Klamath Basin proposal is bad for taxpayers: Guest opinion
By Jim McCarthy
Oregonian

December 6, 2014

The Klamath River Basin and its communities need a sustainable plan to address longstanding conflicts over water. Unfortunately, the controversial and expensive Klamath agreements – currently before Congress – will not resolve these conflicts.

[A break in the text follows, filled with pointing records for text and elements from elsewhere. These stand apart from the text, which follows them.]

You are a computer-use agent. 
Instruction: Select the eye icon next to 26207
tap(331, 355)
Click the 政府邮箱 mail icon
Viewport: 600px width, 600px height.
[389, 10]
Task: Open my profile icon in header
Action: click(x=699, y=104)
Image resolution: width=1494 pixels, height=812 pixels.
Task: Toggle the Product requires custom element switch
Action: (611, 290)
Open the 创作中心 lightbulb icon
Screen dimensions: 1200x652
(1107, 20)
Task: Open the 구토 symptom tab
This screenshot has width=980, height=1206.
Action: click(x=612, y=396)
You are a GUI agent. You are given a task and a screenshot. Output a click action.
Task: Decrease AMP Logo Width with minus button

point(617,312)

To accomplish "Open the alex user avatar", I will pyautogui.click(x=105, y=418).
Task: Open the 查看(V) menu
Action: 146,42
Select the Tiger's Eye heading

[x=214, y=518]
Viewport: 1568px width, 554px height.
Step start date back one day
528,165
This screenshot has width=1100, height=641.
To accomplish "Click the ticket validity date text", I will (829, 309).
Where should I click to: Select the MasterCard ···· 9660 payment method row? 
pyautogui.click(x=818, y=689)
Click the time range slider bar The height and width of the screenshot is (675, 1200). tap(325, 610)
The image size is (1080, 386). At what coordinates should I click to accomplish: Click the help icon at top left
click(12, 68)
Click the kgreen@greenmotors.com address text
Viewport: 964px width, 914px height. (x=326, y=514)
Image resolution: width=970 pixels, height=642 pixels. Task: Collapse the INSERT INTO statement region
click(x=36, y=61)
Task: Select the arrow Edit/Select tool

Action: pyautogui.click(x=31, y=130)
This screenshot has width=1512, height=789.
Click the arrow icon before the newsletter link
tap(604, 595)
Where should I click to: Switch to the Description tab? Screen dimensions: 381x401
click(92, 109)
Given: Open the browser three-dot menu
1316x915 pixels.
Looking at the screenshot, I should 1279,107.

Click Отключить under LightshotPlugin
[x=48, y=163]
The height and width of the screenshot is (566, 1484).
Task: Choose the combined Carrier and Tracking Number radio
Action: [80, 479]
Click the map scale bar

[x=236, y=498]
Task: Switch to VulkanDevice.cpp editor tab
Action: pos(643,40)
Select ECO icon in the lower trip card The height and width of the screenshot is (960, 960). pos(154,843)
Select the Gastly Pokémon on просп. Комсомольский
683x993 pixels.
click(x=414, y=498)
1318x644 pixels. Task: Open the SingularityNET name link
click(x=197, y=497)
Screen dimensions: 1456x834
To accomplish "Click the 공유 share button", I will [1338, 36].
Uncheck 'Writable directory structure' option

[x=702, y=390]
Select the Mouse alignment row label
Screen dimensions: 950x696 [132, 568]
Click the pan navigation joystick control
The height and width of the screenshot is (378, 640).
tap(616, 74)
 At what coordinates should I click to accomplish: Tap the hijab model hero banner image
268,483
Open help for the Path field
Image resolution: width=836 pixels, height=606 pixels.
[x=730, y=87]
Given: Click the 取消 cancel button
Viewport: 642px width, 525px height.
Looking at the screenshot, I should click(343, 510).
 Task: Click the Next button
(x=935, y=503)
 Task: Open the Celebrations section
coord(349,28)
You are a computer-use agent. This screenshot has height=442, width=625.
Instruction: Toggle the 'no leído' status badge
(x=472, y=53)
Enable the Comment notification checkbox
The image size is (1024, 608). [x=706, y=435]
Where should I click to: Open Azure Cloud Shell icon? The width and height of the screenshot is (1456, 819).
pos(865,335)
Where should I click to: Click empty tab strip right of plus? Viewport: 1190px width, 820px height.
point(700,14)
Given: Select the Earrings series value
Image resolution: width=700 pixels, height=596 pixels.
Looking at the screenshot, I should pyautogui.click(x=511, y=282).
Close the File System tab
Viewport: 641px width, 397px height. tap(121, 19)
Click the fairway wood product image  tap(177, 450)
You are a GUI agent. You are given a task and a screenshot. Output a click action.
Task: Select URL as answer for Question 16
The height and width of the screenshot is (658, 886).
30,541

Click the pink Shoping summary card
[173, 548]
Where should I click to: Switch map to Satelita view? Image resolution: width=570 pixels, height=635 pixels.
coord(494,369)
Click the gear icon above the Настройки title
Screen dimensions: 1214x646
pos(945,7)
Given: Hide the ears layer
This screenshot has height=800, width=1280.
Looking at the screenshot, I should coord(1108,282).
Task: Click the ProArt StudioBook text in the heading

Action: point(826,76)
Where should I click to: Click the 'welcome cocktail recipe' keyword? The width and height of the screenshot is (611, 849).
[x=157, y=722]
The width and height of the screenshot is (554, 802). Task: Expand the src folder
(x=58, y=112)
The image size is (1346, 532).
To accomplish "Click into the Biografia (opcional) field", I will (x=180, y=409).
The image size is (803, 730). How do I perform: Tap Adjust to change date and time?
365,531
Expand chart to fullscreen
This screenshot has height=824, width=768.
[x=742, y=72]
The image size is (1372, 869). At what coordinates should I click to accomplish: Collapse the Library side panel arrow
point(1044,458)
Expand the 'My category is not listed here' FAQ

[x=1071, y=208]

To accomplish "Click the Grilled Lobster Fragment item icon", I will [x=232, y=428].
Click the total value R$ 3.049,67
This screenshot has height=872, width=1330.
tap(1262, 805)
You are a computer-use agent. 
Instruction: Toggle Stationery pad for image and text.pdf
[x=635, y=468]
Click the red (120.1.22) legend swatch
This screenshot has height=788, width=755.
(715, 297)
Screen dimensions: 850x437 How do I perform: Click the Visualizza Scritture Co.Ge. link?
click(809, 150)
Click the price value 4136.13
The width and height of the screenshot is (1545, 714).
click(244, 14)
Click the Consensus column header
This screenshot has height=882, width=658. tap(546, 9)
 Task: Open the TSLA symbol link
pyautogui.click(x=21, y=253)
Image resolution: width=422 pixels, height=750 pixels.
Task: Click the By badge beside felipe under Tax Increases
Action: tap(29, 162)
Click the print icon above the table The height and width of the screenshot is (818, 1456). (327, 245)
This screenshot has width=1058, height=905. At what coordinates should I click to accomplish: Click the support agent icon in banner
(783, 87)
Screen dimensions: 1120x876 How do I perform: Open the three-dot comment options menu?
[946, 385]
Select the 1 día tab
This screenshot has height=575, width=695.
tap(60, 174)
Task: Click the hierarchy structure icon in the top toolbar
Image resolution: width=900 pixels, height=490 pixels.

These co-joined agreements include hundreds of millions of dollars of taxpayer-funded giveaways to Klamath River dam owner PacifiCorp and irrigators in the federal Klamath Project. The itemized budgets contained in the water sharing agreements alone – totaling nearly $1 billion – belie the recent public claims of newly reduced costs for taxpayers. These cost reduction claims rely on accounting gimmicks but leave state and federal taxpayers firmly on the hook for a water plan that leaves salmon runs and fishing communities at significant risk.

Since a landmark court order in 2006, Oregon has seen the benefits of science-based Klamath River flow management with rebounding salmon stocks and revitalized commercial and recreational fishing industries. Why, then, do these agreements ignore the best available science on flow needs for salmon?

During the recent drought years of 2010 and 2014, the deals would have greatly increased water diversions to the Klamath Project area and dropped Klamath River flows below the levels seen leading up to the disastrous 2002 fish kill. Ignoring science and history, these agreements do not even guarantee flows at 2002 fish kill levels. Under the proposed legislation, preventing repeated Klamath fish kills during drought would require expensive short-term water-leasing and unsustainable groundwater pumping. Funding for this activity would come on top of the deal’s already massive price tag.

The legislation also provides unfair advantages to Klamath irrigators at taxpayer expense. Despite what Klamath irrigators say, they now pay energy prices for pumping water similar to what their farming neighbors pay in nearby valleys. By law, similar customers of any regulated electrical utility must pay similar rates. However, until recently, Klamath irrigators enjoyed heavily subsidized power rates provided by billing other PacifiCorp customers an additional $10 million per year. That sweetheart deal expired, and reviving it would violate current law. Unfortunately, the Klamath agreements seek to reverse this progress by introducing new subsidies, which will undermine water use efficiency gains made under existing power prices.

WaterWatch supports removing the obsolete Klamath River dams. The cheapest and most direct path to this goal requires restarting the Federal Energy Regulatory Commission process for these facilities. The Klamath agreements have blocked this process for years, notwithstanding multiple analyses showing that removal and building equivalent generation capacity elsewhere would cost PacifiCorp customers less than retrofitting and operating these outdated dams to meet modern standards. Klamath dam removal supporters should look to PacifiCorp’s Condit Dam removal — done without costly federal legislation — as a model.

It’s clear that the current legislation is not a sustainable path forward for Klamath communities. Any long-term solution on water will require science-based flow assurances for fish, measurable salmon and steelhead restoration standards, some meaningful downsizing of the Klamath Project, and the voluntary retirement of other water rights in the basin. It’s time to recognize that a durable solution in the Klamath must include these elements.

Jim McCarthy is the communication director of WaterWatch of Oregon. He represented WaterWatch as a member of the Klamath Basin Task Force and has testified before Congress regarding Klamath Basin water issues.